The explosion and the confusion that accompanied lasted into the evening time. After the explosion was over, my wife arrived home and the search for our two younger sons began. We jubilated when my two younger sons returned home after a period of apprehension. Few hours after their return, the family seated and talked about the different directions we went to escape from the explosion. My two younger children explained they went through a canal towards the international airport, and they returned through the same path. I explained that myself, my first son and daughter, did not go beyond the gate of the Concord Press, where we stayed to determine if we needed to run farther.
The following day, news reports revealed that a number of fleeing neighbors were trapped in a canal and they died. I called my children's attention to the news report. I asked them to explain what they saw at the canal. They said the canal was obviously unsafe, and that it was fate that took them through the canal on their way fleeing the explosion and also when they were returning home under the dark of the night.
News reports from the Beirut explosion showed that the explosion was caused by careless storage of ammonium nitrate at the port of the city of Beirut. The explosion killed 204 people, caused 6,500 injuries, property worth $15billion damaged, and left 300,000 people homeless. In the Nigerian cantonment explosion, the Guardian newspaper reported that as bodies were counted after a fire ignited an army ammunitions dump the number of victims counted went beyond 600 and that the victims included children. "The number of victims did not die under the exploding shells. Most were hauled from canals into which they jumped or were driven by the huge crowd fleeing the shrapnel descending from the sky. Others died in the explosion at the barrack, a small town built in largely poor residential area," the report said.

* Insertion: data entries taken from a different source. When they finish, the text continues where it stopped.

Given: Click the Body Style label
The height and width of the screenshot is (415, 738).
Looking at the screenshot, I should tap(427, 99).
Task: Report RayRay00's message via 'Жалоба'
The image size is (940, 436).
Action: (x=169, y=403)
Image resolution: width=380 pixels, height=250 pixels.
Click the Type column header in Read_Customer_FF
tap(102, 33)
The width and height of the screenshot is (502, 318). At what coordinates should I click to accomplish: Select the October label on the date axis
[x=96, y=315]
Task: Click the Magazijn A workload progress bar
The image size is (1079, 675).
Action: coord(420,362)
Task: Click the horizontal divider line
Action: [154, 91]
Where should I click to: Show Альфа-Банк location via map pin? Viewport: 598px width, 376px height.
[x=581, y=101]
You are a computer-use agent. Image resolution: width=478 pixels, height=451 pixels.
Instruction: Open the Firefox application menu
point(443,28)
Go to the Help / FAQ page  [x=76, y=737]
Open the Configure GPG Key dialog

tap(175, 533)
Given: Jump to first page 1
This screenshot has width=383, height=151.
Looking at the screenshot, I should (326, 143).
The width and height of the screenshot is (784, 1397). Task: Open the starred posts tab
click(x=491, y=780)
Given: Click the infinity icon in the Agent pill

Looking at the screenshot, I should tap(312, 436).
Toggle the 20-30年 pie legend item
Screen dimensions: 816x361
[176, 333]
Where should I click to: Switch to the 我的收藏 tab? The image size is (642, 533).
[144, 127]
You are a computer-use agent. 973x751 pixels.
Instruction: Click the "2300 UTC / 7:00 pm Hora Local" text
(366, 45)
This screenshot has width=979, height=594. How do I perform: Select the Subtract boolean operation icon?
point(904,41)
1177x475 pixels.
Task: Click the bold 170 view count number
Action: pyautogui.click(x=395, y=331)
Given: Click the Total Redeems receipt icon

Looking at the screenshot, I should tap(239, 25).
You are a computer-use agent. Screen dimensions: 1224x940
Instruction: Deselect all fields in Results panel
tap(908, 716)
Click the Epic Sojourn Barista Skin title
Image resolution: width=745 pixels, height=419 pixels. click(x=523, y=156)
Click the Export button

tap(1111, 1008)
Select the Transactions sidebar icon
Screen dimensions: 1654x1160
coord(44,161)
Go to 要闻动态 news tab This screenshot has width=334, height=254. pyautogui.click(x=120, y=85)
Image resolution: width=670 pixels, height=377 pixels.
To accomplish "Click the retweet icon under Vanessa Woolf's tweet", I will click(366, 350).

The explosion in Tennessee in the United States is still the most weird experience so far. Christmas morning is a quiet period that most people are still on their beds after merriment through the night. In the middle of that quietness in Tennessee, a weird announcement came from a weird box vehicle warning people to flee and it gave a time allowed to run for safety. Some police officers heard the announcement and instead of fleeing to safety, they embarked on knocking doors to alert people to run for their lives! And many lives who would have been either caught indoor were saved, except the weird loner who set up the explosives for only God knows why. News reports said he died in the explosion that also consumed his weird box vehicle.
Many people believe it was fate that placed those police officers in place as street-bureaucrats to save lives in Tennessee. Just as fate took my two younger children through a canal in Mafoluku in Lagos. The same canal that consumed many other lives that fled from the same danger caused by the Ikeja Cantonment explosion in 2002.